I think most of you are wondering: what’s daikon? Daikon is radish in Japanese, so in English it’s often called Japanese radish. Daikon is used everywhere in Japanese cooking. Garnishes, soups, salads and even in cooking aesthetics since daikon is so flexible when it’s cut thin. In Hawaii, most people know daikon as takuan (bright yellow pickled daikon), which is eaten as a side dish with rice (or even by itself!).
My Mom loves it when she can put the whole vegetable to good use. With daikon, most people end up just throwing them away because they have no idea that it’s edible. She’ll go for the one with the prettiest leaves so she can make this awesome side dish for my Dad. While the daikon leaves are pickled, you do also have to fry them so get a fry pan ready. In the above picture, Mom has already cut the leaves off and added Hawaiian sea salt. Why Hawaiian sea salt? I asked her. She tilted her head, thought for a bit and said “I think it’s sweeter than regular salt.

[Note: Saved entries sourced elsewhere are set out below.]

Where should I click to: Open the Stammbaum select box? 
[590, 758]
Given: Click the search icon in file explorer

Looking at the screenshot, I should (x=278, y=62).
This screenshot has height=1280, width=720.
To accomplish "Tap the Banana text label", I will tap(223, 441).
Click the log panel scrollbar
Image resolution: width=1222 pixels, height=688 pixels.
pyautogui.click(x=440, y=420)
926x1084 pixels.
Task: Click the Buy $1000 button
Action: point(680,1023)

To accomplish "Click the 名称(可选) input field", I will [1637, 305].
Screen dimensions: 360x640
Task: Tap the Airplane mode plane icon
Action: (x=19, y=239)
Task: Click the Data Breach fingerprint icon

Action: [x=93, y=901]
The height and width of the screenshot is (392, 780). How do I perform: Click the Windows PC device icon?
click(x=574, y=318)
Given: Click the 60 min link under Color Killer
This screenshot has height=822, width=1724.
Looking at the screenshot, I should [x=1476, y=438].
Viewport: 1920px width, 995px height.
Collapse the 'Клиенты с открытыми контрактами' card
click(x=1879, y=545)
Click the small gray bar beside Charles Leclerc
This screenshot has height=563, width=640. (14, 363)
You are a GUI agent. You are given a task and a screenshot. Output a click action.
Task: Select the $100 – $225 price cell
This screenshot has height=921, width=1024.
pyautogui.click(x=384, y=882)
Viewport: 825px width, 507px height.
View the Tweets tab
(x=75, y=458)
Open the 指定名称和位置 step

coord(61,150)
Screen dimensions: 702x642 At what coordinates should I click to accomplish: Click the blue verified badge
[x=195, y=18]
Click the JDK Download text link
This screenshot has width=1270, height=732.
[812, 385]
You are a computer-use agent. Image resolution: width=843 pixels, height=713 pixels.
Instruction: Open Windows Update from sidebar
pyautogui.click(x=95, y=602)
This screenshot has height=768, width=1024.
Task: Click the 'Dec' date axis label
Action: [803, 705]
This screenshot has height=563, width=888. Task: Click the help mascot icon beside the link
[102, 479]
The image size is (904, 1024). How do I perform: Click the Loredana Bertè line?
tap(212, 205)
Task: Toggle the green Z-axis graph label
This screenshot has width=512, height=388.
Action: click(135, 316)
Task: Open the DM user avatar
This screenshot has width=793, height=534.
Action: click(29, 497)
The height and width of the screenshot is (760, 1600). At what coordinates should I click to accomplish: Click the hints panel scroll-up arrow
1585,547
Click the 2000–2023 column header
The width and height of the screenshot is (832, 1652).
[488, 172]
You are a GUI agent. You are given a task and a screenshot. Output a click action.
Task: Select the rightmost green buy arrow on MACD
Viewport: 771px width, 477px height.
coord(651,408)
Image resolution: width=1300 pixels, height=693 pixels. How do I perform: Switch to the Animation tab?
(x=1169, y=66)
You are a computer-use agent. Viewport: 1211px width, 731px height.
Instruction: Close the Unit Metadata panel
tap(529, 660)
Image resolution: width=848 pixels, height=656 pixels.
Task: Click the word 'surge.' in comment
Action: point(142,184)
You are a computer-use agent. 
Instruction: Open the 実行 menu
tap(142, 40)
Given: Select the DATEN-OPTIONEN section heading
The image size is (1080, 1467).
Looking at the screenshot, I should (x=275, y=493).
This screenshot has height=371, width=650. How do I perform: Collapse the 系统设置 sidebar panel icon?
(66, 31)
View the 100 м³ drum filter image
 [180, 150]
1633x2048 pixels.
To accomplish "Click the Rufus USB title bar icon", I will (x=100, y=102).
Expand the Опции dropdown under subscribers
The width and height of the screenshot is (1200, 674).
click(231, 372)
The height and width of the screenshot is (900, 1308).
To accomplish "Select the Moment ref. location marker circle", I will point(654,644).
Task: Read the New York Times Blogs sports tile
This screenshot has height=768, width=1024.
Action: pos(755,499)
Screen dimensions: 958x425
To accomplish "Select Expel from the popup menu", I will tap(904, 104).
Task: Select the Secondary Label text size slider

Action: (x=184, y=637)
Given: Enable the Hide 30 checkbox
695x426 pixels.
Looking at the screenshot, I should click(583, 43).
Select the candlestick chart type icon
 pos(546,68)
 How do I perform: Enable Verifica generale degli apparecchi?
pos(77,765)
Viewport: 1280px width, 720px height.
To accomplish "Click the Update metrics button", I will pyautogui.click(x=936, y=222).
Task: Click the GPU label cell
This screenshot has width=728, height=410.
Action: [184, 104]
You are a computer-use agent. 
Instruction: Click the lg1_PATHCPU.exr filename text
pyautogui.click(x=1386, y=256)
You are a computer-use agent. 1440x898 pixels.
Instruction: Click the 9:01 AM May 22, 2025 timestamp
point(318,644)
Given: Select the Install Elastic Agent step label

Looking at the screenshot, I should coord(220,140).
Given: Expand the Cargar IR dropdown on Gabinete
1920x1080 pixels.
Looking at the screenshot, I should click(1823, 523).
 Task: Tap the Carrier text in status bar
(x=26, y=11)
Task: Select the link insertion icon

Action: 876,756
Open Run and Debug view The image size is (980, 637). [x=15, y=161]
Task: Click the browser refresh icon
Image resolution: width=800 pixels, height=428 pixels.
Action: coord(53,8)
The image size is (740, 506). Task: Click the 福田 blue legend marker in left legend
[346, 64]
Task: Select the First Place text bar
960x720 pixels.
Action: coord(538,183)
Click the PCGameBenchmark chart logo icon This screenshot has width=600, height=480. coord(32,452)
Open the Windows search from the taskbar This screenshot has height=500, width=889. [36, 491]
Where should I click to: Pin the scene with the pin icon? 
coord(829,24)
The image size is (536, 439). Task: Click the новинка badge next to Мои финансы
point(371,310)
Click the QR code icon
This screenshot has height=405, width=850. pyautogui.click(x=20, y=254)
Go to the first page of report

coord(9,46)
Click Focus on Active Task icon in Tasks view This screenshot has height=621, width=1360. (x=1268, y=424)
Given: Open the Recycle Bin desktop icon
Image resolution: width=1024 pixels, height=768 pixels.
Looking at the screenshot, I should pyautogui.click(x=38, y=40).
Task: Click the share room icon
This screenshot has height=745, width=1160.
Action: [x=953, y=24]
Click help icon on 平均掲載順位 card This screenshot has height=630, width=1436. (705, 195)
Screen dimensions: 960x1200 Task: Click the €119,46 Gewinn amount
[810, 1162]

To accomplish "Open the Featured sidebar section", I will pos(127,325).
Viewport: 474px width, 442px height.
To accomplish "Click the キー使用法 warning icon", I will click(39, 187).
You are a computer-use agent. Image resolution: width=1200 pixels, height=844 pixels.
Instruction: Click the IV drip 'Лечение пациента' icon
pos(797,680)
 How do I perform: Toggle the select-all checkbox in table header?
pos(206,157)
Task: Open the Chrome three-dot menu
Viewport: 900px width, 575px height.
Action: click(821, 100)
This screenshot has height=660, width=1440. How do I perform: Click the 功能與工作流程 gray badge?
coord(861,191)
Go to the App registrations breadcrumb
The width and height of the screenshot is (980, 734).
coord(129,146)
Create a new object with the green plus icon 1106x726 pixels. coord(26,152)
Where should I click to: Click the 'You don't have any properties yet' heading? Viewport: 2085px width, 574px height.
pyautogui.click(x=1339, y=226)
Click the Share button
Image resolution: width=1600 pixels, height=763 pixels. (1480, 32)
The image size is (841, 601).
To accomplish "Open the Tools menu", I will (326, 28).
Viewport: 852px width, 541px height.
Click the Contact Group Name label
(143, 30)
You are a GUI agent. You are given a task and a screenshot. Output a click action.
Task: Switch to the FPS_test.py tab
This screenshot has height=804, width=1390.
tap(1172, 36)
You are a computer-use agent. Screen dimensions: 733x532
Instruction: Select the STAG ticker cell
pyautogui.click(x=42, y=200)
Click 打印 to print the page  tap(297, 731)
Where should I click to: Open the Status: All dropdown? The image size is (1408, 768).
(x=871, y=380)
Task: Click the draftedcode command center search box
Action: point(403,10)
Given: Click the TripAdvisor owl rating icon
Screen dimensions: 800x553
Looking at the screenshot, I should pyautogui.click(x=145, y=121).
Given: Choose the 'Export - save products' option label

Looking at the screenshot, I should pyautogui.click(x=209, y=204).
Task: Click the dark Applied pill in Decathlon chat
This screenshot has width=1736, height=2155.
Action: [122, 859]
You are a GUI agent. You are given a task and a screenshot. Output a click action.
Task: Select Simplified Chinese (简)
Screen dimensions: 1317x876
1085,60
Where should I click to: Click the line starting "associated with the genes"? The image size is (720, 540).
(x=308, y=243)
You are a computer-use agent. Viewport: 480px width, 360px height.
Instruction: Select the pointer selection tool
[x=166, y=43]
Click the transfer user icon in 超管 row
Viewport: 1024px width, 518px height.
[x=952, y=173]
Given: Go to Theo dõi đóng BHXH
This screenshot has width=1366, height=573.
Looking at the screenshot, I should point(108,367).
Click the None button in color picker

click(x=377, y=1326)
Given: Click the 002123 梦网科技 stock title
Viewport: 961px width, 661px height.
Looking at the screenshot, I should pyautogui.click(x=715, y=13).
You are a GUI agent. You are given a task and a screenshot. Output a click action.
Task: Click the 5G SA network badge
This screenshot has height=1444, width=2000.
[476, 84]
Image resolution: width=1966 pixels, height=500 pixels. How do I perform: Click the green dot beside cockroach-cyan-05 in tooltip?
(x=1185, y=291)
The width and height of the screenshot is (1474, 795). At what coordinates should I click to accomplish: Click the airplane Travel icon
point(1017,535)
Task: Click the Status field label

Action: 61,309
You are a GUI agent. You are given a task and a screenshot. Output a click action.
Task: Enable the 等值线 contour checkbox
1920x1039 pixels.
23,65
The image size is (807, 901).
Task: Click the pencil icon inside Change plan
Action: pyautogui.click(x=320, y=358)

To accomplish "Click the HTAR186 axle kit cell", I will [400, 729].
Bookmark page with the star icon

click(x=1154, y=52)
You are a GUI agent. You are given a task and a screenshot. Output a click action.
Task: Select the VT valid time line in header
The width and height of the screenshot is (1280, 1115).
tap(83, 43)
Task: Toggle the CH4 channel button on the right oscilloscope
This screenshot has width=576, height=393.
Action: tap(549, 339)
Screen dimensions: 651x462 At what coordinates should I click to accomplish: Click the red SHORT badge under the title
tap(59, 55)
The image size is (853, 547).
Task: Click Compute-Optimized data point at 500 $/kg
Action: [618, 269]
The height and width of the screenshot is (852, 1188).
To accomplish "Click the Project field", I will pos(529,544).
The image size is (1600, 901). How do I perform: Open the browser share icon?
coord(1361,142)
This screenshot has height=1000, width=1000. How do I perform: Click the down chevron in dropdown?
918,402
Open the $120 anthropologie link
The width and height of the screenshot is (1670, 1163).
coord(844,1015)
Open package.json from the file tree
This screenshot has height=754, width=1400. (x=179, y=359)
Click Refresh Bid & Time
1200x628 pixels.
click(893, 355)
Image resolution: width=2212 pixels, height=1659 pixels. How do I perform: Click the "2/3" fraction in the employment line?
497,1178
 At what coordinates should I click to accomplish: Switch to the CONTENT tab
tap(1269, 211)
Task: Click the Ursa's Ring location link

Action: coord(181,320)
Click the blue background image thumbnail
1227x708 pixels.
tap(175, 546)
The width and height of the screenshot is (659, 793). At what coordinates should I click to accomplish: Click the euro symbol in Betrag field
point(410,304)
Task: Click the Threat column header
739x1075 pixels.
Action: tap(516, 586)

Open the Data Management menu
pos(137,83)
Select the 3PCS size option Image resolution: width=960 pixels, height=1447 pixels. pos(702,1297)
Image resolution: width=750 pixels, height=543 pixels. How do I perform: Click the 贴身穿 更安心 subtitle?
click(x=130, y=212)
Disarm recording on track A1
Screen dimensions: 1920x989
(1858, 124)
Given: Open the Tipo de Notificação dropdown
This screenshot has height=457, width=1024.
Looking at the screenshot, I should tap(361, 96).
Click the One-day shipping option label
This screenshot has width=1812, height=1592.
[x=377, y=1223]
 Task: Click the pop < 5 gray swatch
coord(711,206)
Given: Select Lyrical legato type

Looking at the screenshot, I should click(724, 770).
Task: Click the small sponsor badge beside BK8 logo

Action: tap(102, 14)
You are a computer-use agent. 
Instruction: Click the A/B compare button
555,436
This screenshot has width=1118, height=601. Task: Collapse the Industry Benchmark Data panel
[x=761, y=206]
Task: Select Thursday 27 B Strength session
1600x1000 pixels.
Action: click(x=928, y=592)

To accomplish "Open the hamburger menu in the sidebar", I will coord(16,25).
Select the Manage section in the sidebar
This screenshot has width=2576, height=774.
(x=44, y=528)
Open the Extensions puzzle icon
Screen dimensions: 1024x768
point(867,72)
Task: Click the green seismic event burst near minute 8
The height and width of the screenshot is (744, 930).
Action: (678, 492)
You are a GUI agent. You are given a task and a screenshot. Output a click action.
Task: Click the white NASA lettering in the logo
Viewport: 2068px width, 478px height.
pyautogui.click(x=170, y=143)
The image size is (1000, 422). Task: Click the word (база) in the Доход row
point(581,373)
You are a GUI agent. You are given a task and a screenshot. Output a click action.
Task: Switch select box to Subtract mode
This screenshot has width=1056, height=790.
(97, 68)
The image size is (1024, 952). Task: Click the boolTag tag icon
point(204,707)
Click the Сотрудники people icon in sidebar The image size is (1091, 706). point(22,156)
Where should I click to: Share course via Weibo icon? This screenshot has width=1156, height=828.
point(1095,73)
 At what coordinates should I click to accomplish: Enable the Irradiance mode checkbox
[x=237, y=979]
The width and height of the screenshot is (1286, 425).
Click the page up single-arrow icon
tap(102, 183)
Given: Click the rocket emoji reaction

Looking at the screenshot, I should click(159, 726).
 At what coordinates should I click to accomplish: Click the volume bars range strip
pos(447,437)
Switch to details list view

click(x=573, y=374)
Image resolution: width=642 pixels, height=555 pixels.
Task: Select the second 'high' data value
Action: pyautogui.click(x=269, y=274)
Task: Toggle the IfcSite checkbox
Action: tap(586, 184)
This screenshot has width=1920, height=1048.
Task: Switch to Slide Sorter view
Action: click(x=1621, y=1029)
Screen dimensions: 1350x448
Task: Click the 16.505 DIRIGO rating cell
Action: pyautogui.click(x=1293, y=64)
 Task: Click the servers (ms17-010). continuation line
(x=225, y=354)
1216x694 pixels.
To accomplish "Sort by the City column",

I always use sea salt for pickles.”
The next step is to squeeze the water out like a rag. The salt will draw the water out and just like a pickle make the leaves crunchy, which is what we’re going for. If you were to throw them straight into the fry pan, you’d just get stir fried leaves and not a whole lot of crunch.
Once you’ve gotten out as much water as you could, go ahead and cut the leaves into small pieces. For us, we use these as a garnish when we eat our rice so we prefer tiny pieces.
Now you can stir fry the leaves. In the pan, she’s added olive oil, a dash of brown sugar (any sugar is fine, but she prefers brown because “it’s tasty”), a bit of shoyu (soy sauce) and sriracha for taste on medium heat for about 2-3 minutes. Once it’s done, add in a few drops of sesame seed oil for that fragrant taste. You can also add green onions once you take this off the stove, but this is optional.
Mom also wanted to mention that the shoyu is actually optional. It will change the bright green color by tinging the edges with brown, and if the presentation is important to you, then just leave this step out. But if the taste is what you’re going for, then adding the shoyu will be a good idea since it will add saltiness and shoyu’s own unique flavor.
And there you have it! Pickled daikon leaves. Ready to put on top of your rice and eat with your main meal. Quick, easy and resourceful with a leaf that you’d have never thought was edible.